The notion of a "topos" has its roots in two separate mathematical disciplines: On the one hand, an Elementary Topos can be viewed as a generalised mathematical universe; that is, as a foundation for higher-order intuitionistic logic rather than the classical set-theoretic setting. From this perspective, a topos is simply a category sufficiently rich in categorical structure that it admits an "internal language" which can be reasoned about according to the deduction rules of intuitionistic logic, and we have a natural notion of models of theories inside such categories.

The second viewpoint - Grothendieck Toposes - arose from Grothendieck's work in the 1960s reshaping algebraic geometry with the invention of scheme theory. This class of toposes is a generalisation of the category of sheaves on a topological space, and thus can be analysed via arguments of a geometric nature. Placing these "geometric" constraints on toposes imposes structure on their internal logic; in particular, we can show that the theories whose models are preserved by geometric morphisms between Grothendieck toposes (that is, functors which preserve the geometric structure) are those which admit axiomatisations whose axioms are all of a specific form. We call such theories geometric theories.

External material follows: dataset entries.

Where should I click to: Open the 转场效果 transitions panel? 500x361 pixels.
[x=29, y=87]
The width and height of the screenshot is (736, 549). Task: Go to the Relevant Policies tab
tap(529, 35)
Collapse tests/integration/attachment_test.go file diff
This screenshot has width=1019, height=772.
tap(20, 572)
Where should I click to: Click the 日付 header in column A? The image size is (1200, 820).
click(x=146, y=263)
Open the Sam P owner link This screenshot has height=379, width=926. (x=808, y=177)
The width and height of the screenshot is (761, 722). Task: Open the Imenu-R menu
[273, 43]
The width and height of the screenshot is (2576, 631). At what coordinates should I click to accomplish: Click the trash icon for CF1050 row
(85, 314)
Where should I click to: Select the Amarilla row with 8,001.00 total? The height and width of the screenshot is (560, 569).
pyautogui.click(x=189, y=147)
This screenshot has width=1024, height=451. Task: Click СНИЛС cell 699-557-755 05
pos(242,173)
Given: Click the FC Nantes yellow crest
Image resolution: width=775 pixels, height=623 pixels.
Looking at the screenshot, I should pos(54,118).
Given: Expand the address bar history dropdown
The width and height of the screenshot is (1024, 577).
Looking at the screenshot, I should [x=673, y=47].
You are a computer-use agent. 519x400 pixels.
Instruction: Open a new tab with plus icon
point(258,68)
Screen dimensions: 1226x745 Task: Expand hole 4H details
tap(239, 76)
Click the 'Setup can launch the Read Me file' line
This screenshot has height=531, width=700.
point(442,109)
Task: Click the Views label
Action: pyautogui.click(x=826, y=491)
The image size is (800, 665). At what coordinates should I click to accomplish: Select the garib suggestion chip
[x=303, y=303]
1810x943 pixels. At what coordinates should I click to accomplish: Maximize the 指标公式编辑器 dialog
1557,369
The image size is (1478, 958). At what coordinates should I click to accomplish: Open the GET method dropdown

In this essay, we will introduce the basic theory of elementary and Grothendieck toposes, and show how logic can be interpreted in these categories. We will use the machinery we have built to show that for any geometric theory $\mathbb{T}$, there is a Grothendieck topos $\mathbf{Set}[\mathbb{T}]$ which contains a universal model of $\mathbb{T}$ inside, in the sense that any model of $\mathbb{T}$ in a Grothendieck topos can be viewed as the inverse image of this model along some geometric morphism. We call $\mathbf{Set}[\mathbb{T}]$ the classifying topos of $\mathbb{T}$.